# taz.de -- Kommentar EU-Flüchtlingsgipfel: Erdogan, hilf!
       
       > Der dunkle Herrscher der Türkei soll für die EU die
       > Flüchtlingsdrecksarbeit machen. Dafür bekommt er Milliarden Euro und wird
       > hofiert.
       
 (IMG) Bild: Guter Deal! Präsident Erdogan im Oktober 2015
       
       In der Not darf man nicht wählerisch sein. Mit diesem Satz aus dem
       zynischen Handbuch der Realpolitik begründet die Europäische Union ihre
       jüngste Wende in der Flüchtlingspolitik.
       
       Wochenlang haben die 28 EU-Staaten tatenlos zugesehen, wie Hunderttausende
       über die Türkei nach Griechenland und Europa geschleust wurden. Nun soll
       damit Schluss sein: „Erdogan, hilf!“ heißt das neue Motto. Ausgerechnet der
       autoritäre, in seinem eigenen Land heftigst umstrittene Staatschef Recep
       Tayyip Erdogan soll der EU nun helfen, die Grenzen dicht zu machen und die
       Flüchtlinge in der Türkei zurückzuhalten.
       
       Dafür will sich Erdogan fürstlich belohnen lassen. Bis zu drei Milliarden
       Euro Finanzhilfen, Visa-Erleichterungen, persönliche Einladungen auf die
       EU-Gipfel sowie neue Beitrittsgespräche stehen auf seiner Wunschliste.
       
       ## Speichelleckerei statt Druck
       
       Das ist nicht nur unverschämt, das dürfte eigentlich auch gar nicht wahr
       sein. Als Beitrittskandidat ist die Türkei nämlich verpflichtet, sich
       kooperativ zu zeigen. Zudem hat die Regierung schon ein
       Rückführungsabkommen unterzeichnet.

» **Bereitgestellte Daten**
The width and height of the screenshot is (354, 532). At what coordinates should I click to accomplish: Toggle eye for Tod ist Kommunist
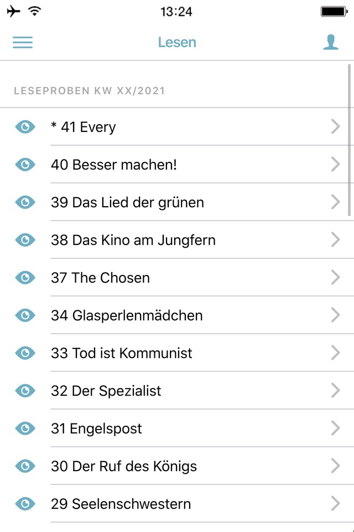pyautogui.click(x=25, y=353)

» **Aufgabenstellung 1**
Beantworte diese Fragen zum Kommentar über den EU-Flüchtlingsgipfel:
(a) Wie viele EU-Staaten haben laut Kommentar wochenlang tatenlos zugesehen?
(b) Bis zu welcher Summe an Finanzhilfen steht auf Erdogans Wunschliste?
(c) Welches Abkommen hat die türkische Regierung schon unterzeichnet?
» **Aufgabenstellung 2**
Schreibe bitte den Kommentar von „Das ist nicht“ bis „unterzeichnet.“ wortgetreu ab.
Das Material steht für sich und gehört nicht zum Kommentar.

» **Ergebnis 1**
(a) 28
(b) Bis zu drei Milliarden Euro
(c) Ein Rückführungsabkommen

» **Ergebnis 2**
Das ist nicht nur unverschämt, das dürfte eigentlich auch gar nicht wahr
       sein. Als Beitrittskandidat ist die Türkei nämlich verpflichtet, sich
       kooperativ zu zeigen. Zudem hat die Regierung schon ein
       Rückführungsabkommen unterzeichnet.